Gene Ontology (GO) and KEGG pathway analysis
Gene Ontology (GO) has developed 3 structured ontologies that describe gene products in terms of their associated biological processes, cellular components, and molecular functions. Fisher’s exact test was used to find if there was true difference between groups.
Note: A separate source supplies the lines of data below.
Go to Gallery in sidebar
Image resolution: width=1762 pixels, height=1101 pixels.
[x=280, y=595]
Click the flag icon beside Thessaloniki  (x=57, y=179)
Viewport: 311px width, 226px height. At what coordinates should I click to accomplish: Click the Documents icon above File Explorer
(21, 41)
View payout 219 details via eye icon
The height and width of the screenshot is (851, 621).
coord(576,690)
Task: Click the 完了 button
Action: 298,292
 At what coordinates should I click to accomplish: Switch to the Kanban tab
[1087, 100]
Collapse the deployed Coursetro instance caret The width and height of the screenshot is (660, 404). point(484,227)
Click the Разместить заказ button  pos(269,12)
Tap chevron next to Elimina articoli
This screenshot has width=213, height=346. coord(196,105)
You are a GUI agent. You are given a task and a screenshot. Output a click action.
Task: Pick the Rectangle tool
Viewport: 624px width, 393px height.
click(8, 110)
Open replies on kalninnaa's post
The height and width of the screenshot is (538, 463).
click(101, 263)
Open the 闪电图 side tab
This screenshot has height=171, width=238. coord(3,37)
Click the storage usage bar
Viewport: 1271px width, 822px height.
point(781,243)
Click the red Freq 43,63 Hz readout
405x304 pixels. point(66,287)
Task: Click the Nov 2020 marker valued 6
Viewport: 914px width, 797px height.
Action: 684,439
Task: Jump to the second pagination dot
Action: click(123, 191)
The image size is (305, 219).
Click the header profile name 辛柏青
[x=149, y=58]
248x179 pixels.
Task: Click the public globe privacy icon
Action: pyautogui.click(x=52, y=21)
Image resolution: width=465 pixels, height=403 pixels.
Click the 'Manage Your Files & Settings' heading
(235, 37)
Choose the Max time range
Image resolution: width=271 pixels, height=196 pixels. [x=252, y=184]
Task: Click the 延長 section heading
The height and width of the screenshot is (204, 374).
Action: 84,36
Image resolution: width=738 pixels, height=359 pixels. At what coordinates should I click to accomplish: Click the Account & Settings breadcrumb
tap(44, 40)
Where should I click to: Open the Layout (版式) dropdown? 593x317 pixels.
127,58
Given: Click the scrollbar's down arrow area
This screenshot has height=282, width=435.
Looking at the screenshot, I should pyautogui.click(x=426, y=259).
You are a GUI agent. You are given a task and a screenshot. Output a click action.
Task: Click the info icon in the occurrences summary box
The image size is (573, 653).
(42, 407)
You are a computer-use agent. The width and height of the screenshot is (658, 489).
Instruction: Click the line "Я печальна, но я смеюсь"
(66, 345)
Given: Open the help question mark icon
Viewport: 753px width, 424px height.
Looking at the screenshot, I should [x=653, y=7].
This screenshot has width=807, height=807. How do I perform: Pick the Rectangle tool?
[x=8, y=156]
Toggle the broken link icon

Pathway analysis was based on Kyoto Encyclopedia of Genes and Genomes (KEGG) database (http://www.genome.jp/kegg/) usually used to obtain insight into the underlying biology of differentially expressed gene.
Series Test of Cluster (STC) analysis
Series Test of Cluster (STC) analysis was performed based on previous research [15]. First, we set MU, scar, and normal skin as different points, and then chose DE lncRNAs among them according to the random variance model corrective ANOVA, which was used to determine genes that were expressed separately and differentially. Subsequently, a set of unique and representative temporal expression profiles were identified. After clustering algorithm, each lncRNA was assigned to the model profile which most closely matched the lncRNA’s expression profile as determined by the correlation coefficient.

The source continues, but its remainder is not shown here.